→ **Passage shown**

To investigate gene expression dynamics during fiber development in B. ceiba, RNA-sequencing (RNA-seq) was performed on fiber tissues collected at five developmental stages (0, 10, 20, 35, 45 DPA), as well as on ovary tissue without fibers at 45 DPA (designated as 45 ODPA) as a control. Three biological replicates were prepared for each of the six conditions, resulting in the construction of 18 RNA-seq libraries. In total, 1,642.62 million paired-end reads were generated, of which approximately 94.61% were successfully aligned to the new reference genome B. ceiba v2.0 (accession number GWHFSMB00000000.1) (Table S1), indicating that the sequencing data were of high quality and suitable for downstream transcriptomic analyses.

→ **Directions**
a – In the passage on B. ceiba fiber RNA-seq, what percentage of the paired-end reads aligned to the B. ceiba v2.0 reference genome?
b – Please write the next few sentences of the passage on B. ceiba fiber RNA-seq, picking up after its final sentence.

→ **Provided data**

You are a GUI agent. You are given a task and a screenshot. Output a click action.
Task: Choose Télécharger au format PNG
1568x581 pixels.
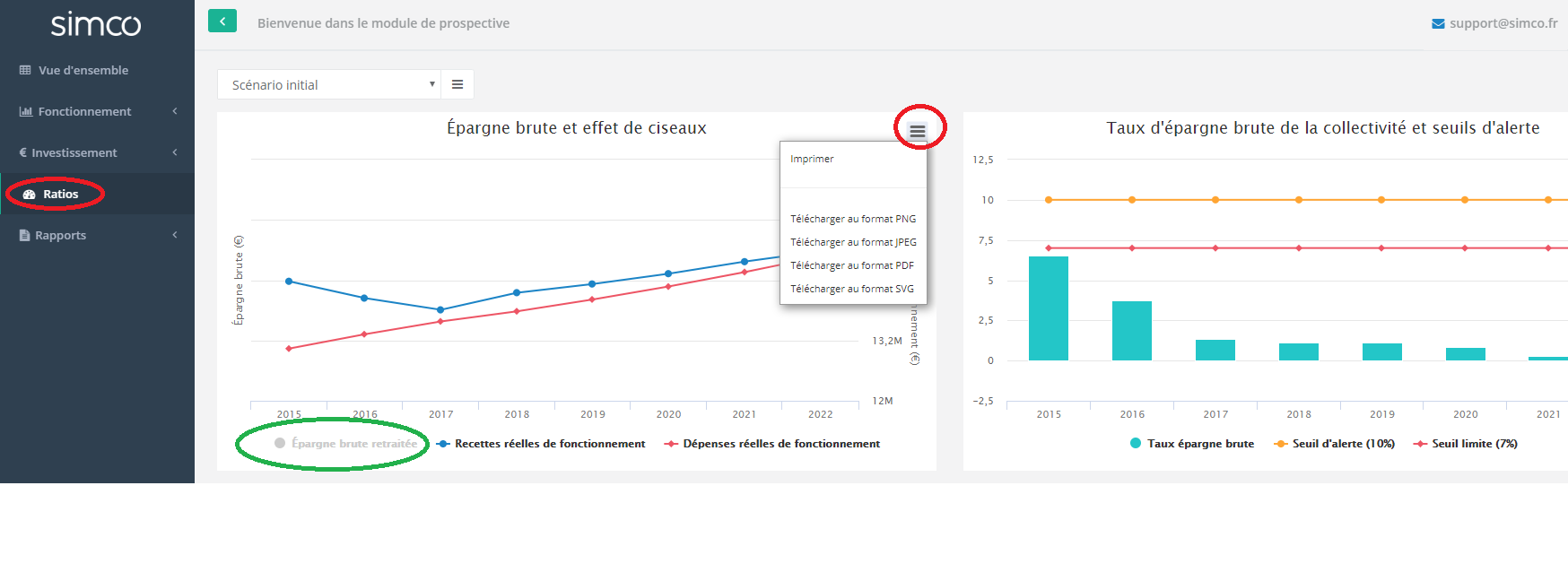852,219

→ **Answers to the problems**
a – Approximately 94.61%.

b –
To enhance the accuracy of gene expression profiling, genes with low expression (FPKM < 0.5 in at least one biological replicate) were filtered out, resulting in the removal of between 12,177 and 18,659 genes per sample. Among the retained genes, 34.81–40.41% were moderately expressed (1 ≤ FPKM < 10), 13.19–20.70% were highly expressed (10 ≤ FPKM < 100), and only a small fraction (1.60–1.93%) exhibited very high expression levels (FPKM ≥ 100) during fiber development (Fig. 2c). Notably, differential expression analysis was conducted through pairwise comparisons among the six tissue types using the criteria |log2 (fold change)|≥ 2 and false discovery rate (FDR) ≤ 0.05. A total of 11,103 non-redundant differentially expressed genes (DEGs) were identified across the fiber development stages. The largest number of DEGs were observed in the comparisons between 10 DPA vs. 45 ODPA (10,119 DEGs) and 0 DPA vs. 45 ODPA (9,104 DEGs), suggesting significant transcriptional reprogramming during early fiber initiation. In contrast, fewer DEGs were detected between 10 DPA vs. 20 DPA (1,270 DEGs) and 20 DPA vs. 35 DPA (1,919 DEGs), reflecting relatively stable transcriptomic profiles during mid-developmental transitions (Fig. 2a and Table S2). Analysis of DEG overlaps revealed shared transcriptional signatures between adjacent stages: 118 DEGs were common to both 0 DPA vs. 10 DPA and 10 DPA vs. 20 DPA; 88 between 10 DPA vs. 20 DPA and 20 DPA vs. 35 DPA; and 99 between 20 DPA vs. 35 DPA and 35 DPA vs. 45 DPA. Notably, 1,321 genes were co-regulated between 35 DPA vs. 45 DPA and 45 DPA vs. 45 ODPA, while 1,031 genes were shared between 45 DPA vs. 45 ODPA and 0 DPA vs. 45 ODPA. These patterns support the presence of five distinct yet overlapping phases of fiber development in B. ceiba (Fig. 1c).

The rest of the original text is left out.